Let’s turn back the pages of time to more than 1,000 years before Christ. King Saul of Israel was on the brink of disaster. He had chased the young warrior, David (whom he felt threatened by), out of the country. Six hundred men had gathered around this young warrior while he was hiding from King Saul. For a year and four months they stayed in the city of Ziklag, which was in the land of the Philistines. Having built new relationships and new loyalties, David and his men agreed to help the Philistine ruler in their battle against King Saul and the Israelites. Together they began to march out to the battlefield. However, the Philistine commanders objected so strongly that they compelled their leader to send David and his men home to Ziklag.

In 1 Samuel 30:1-10, we join David and his 600 men returning from the front lines to discover their hometown, Ziklag, was destroyed by fire and their families were taken captive. 

Would you please take a few minutes to read this passage?

David had reached one of the darkest hours of his life as his men were talking about stoning him. How did David respond in such a difficult time?

David felt the pain. From our vantage point it might seem relatively humane that the Amalekites didn’t kill the women and children of Ziklag. However, it was common in those days to kill the men and take the women and children as slaves. All the men had gone to war, so only their families were left to be taken captive by the Amalekites.

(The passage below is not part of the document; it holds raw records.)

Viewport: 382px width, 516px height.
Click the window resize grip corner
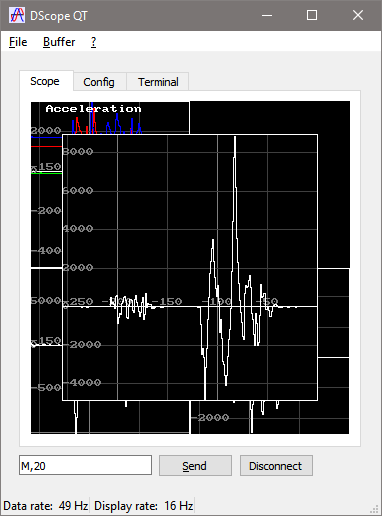click(375, 509)
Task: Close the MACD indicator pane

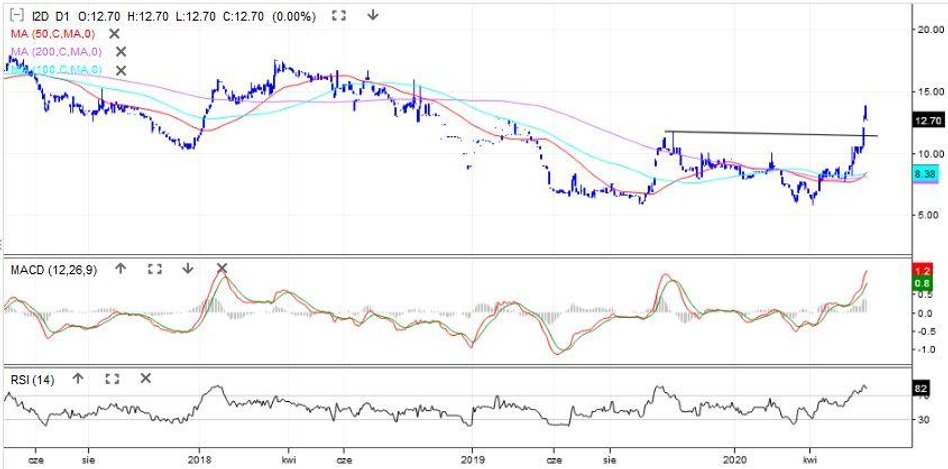Action: coord(222,269)
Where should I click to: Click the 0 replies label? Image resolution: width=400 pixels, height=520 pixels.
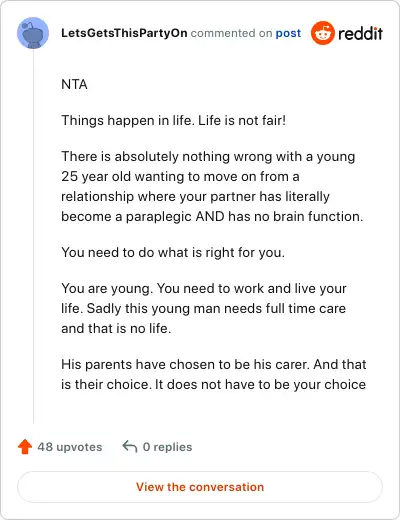pos(167,447)
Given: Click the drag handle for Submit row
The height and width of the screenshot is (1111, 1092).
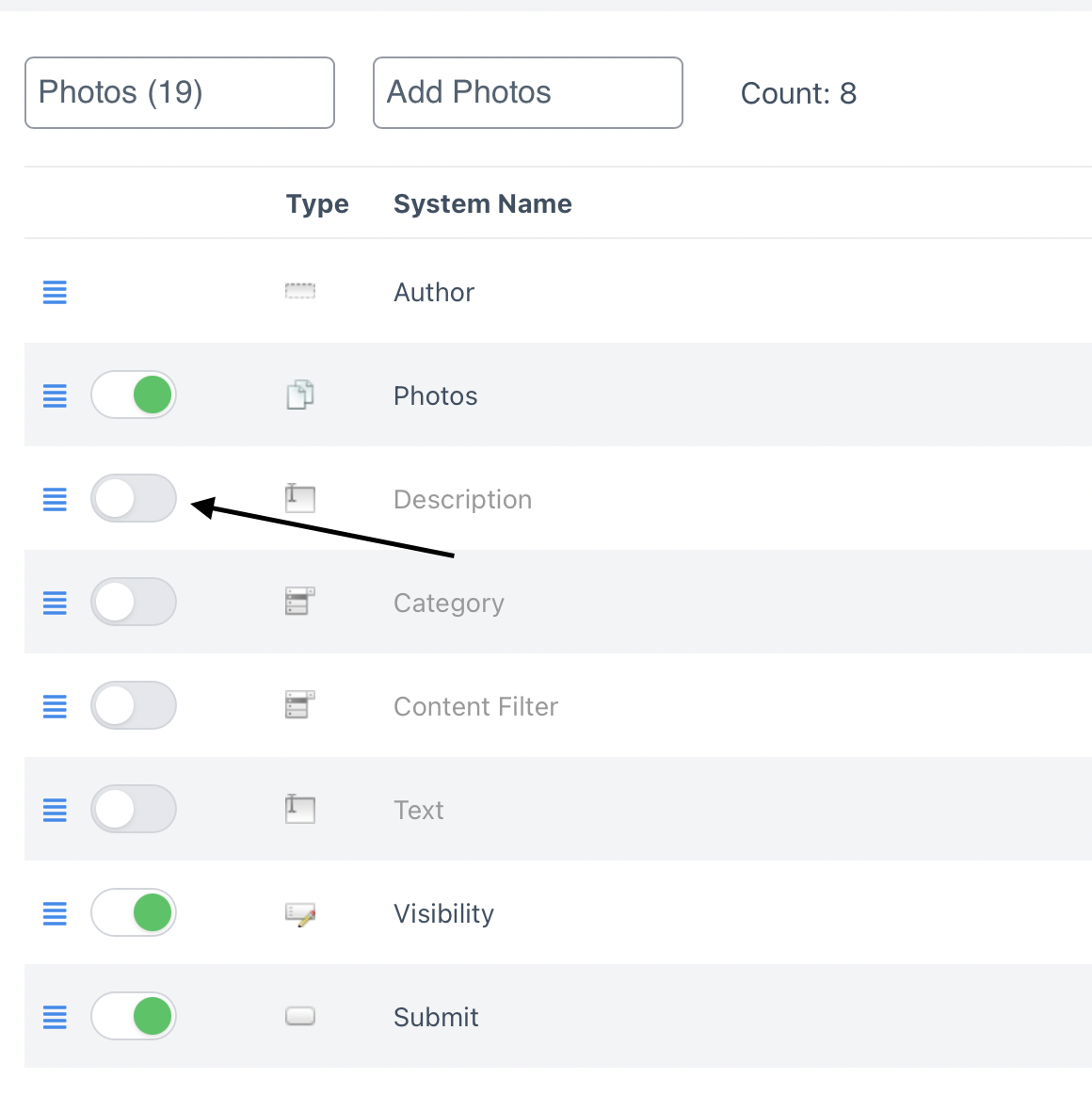Looking at the screenshot, I should pyautogui.click(x=55, y=1017).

David knew that his men were upset. The text doesn’t tell us if someone came and told David what the men were saying, or if he overheard them talking amongst themselves. We can’t always do what others want us to do; but if we’re going to influence people, we need to watch and listen to them.

David understood why his men were upset. They concluded that David was to blame. As a result, they made him the scapegoat for this tragedy. We can watch and listen more compassionately when we remember that hurting people sometimes hurt others.

David acknowledged his feelings. He was greatly distressed. What did he do with the pain he felt?

David turned to God. It would have been natural for David to open the door to self-pity. While feeling sorry for himself, he could have complained to God, “Why are the men blaming me? This tragedy is not my fault!”

We can wear self-pity like our favourite shirt. However, like any shirt that we might wear day after day, it can start to stink. God and people don’t want to be around someone who wallows in self-pity. The more room that “self” occupies in our thoughts, the less space for the Lord and others.

David made an important decision amid personal tragedy and possible mutiny. He chose to find strength in the Lord his God. David had been cultivating intimacy with God for years, so this warrior instinctively turned to the Lord here. I believe he sang songs of praise and worship just as he had when he tended to his father’s sheep when he was a boy.

David had asked for the ephod when he inquired of the Lord (1 Samuel 23:9-13) about a year-and-a-half earlier. The ephod was a garment typically worn by the high priest, but there are Biblical examples of other people wearing a linen ephod as they inquired of the Lord or served in His presence. David travelled with the ephod, readily available, because He relied upon hearing from God as he made decisions and provided leadership for his people.

We don’t need to wear a “literal” ephod like David did that day, but we can choose to turn to the Lord for strength, encouragement and direction.

David took decisive action. Once David knew what he needed to do, he did it. He could have talked to others and even spent more time in prayer. As strange as this may sound, prayer can sometimes mask doubt and disobedience. There is a big difference between knowing what to do and doing what you know.

David rallied the troops and faced the problem squarely. Since Ziklag had been looted and burned to the ground, they had neither food nor lodging to refresh them. David knew they had to act swiftly. David showed great compassion and understanding toward his men by graciously allowing 200 of them to stay behind and rest. At the same time, he and the other 400 men pursued the Amalekites and rescued their families. David could have been harsh and impatient with these 200 men without inner strength from God. Frustration with other people is a reliable sign that we have lost focus on the Lord.

Is God calling you to rest? Then rest without guilt. 

Is God calling you to lead or rally around your leader with decisive action? Then do it.

When the going gets tough, we can turn to God for inner strength.